There is great initial excitement about the solar project in Cle Elum, but there are some important considerations to ensure that this is truly a successful project and not another taxpayer-subsidized eco-fad.

  • Don't be seduced by the "world's biggest."A few years back, Washington also became home to the nation's largest biodiesel plant (disclaimer: I was hired to organize media coverage announcing that deal to build the plant). That announcement highlighted the jobs that would be created, the environmental friendliness of the project and even featured a US Senator promoting the role of government support in creating the project. Today, that plant is not running at capacity and biofuels are a suspect technology when it comes to reducing CO2 emissions. Seattle just stopped buying soy-based biodiesel due to environmental concerns. What seemed sexy just a few years back is a disappointment today.

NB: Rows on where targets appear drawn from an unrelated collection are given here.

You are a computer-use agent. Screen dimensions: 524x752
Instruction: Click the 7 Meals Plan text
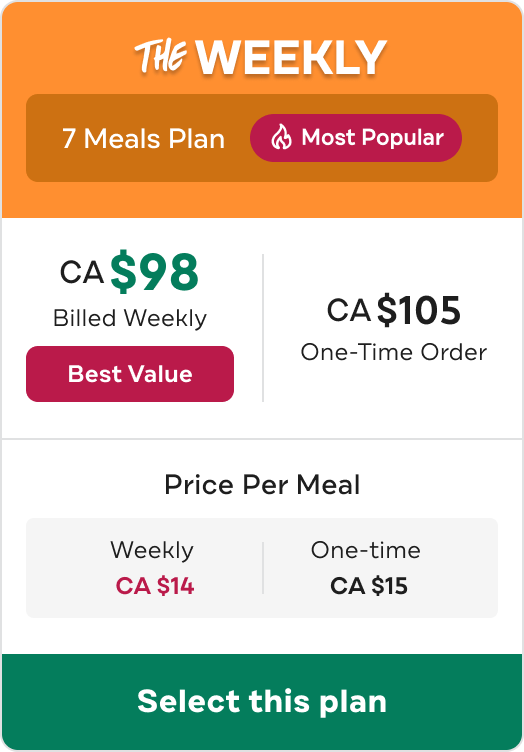click(143, 139)
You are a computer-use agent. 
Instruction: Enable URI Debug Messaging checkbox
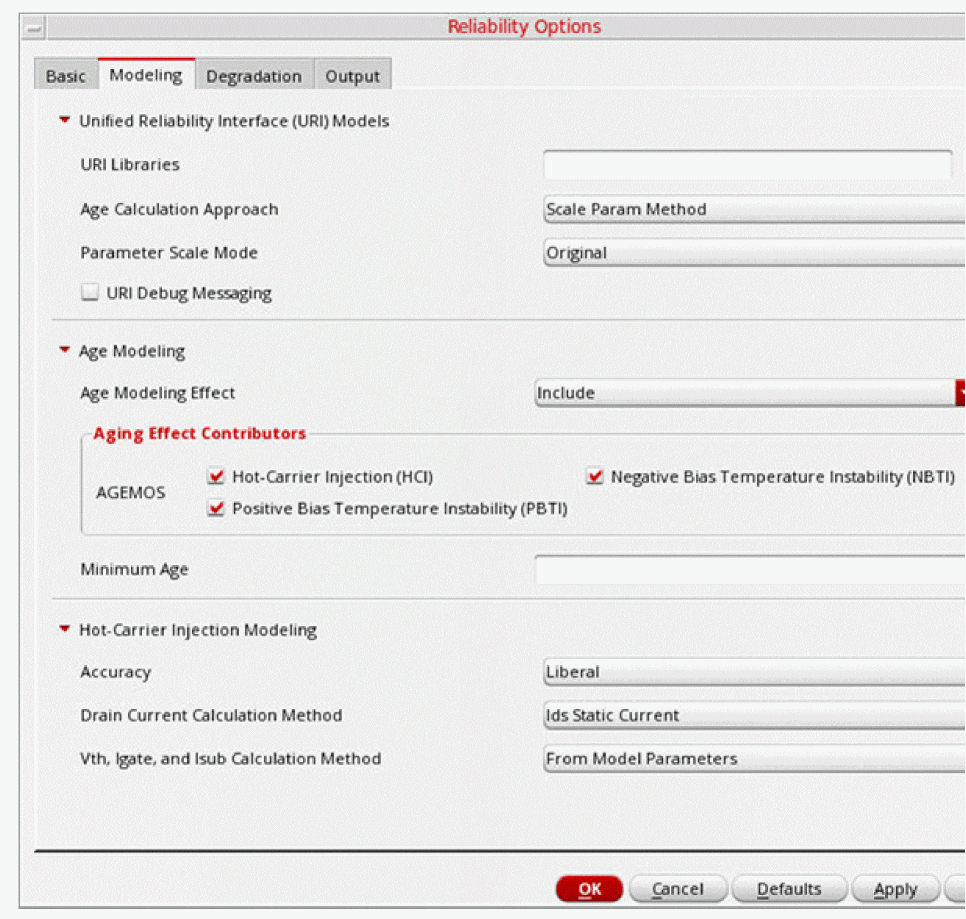pos(90,293)
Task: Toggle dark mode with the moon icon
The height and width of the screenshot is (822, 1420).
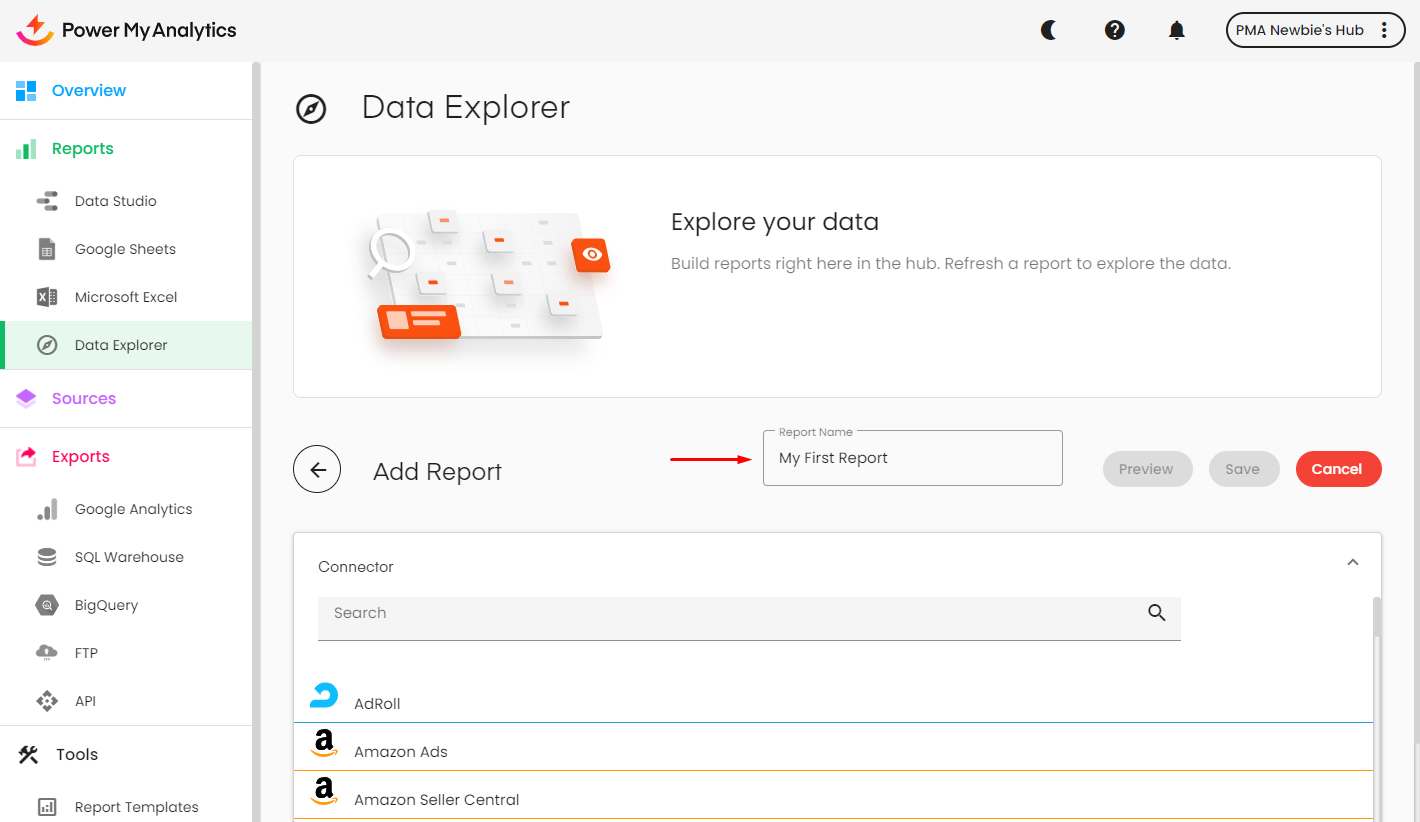Action: (1049, 30)
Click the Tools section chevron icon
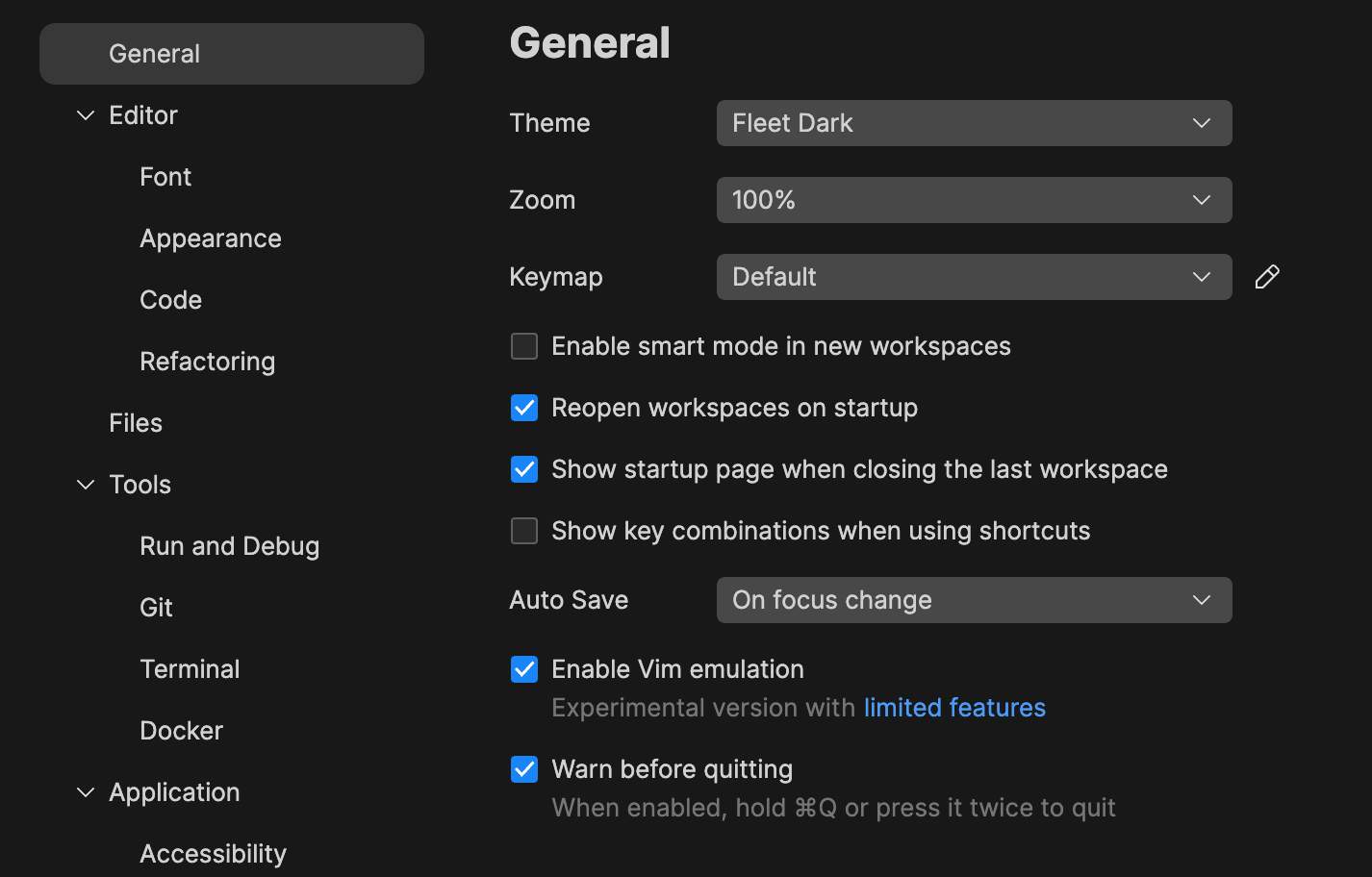 pos(85,485)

  • Taxpayers pay, profits are privatized. This project makes sense primarily due to government subsidies and regulation. The story notes that "Generous tax breaks and a citizen initiative that requires utilities to get some of their power from renewable sources also add to Washington's appeal." Put simply, Washington's laws give tax benefits for construction and require utilities to buy the energy they produce. Profiting in such a scenario is virtually guaranteed. It is hard to criticize entrepreneurs who take advantage of such an offer, but it should be clear that we are paying to build a solar plant for the right to buy high-priced energy.
  • This will likely increase energy costs. As the Times story notes, solar hasn't developed like other technologies "largely because of high costs." The cost of solar photovoltaics is much higher than other forms of energy. For instance, the Kittitas wind project cost $1,920 per installed kilowatt. Solar PV, by way of comparison, costs about $7,000. It will be hard to know what the cost of this project will be until the full financials are released. The project will involve 400,000 solar cells, producing 75MW. The cost is estimated to be "north of $100 million." At $100 million the installed cost would be $1,333 per installed kilowatt, which is much lower cost than other projects, so I'm guessing that it will be well north of $100 million. By way of comparison, the solar panels the city of Seattle wanted to put on Qwest Exhibition Hall cost about $12,500 per installed KW.
  • Creating or losing jobs? While job creation will be the highlighted talking point for this project, there is question about whether it will create good jobs. When looking at other solar PV installations, the article notes that "the biggest is a 60-megawatt plant in Spain." A study earlier this year examining Spain's effort to create a "green" economy found that the effort destroyed 2.2 jobs for every one it created. That's part of the reason Spain enjoys an 18 percent unemployment rate.
  • Logging for a green economy. Ironically, the site of the solar array is a 400-acre area that has been clear cut in the Teanaway. That is the size of about four large clear cuts. While timber harvests re-grow, however, this guarantees the forest will likely never re-grow. Timber harvesting in the Teanaway has been the target of environmental lawsuits trying to stop the very clearings that are now the location of the biggest "green" energy project in the world.

Our creative, free-market economy is the most powerful force ever conceived to promote the technological innovation that has dramatically increased well-being while reducing environmental impact. Political efforts to pick and choose technologies, however, undermine that creativity, substituting eco-fads for true innovation. As this project moves forward, we'll have a better sense in which category it belongs.